* _RECORDED INFORMATION_

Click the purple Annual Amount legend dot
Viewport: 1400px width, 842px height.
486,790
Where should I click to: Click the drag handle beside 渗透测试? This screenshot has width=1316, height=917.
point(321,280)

* _EXERCISE OBJECTIVE_
Give the material above back in full, exactly as written.

* _OUTPUT FOR THIS EXERCISE_
Click the purple Annual Amount legend dot
Viewport: 1400px width, 842px height.
486,790
Where should I click to: Click the drag handle beside 渗透测试? This screenshot has width=1316, height=917.
point(321,280)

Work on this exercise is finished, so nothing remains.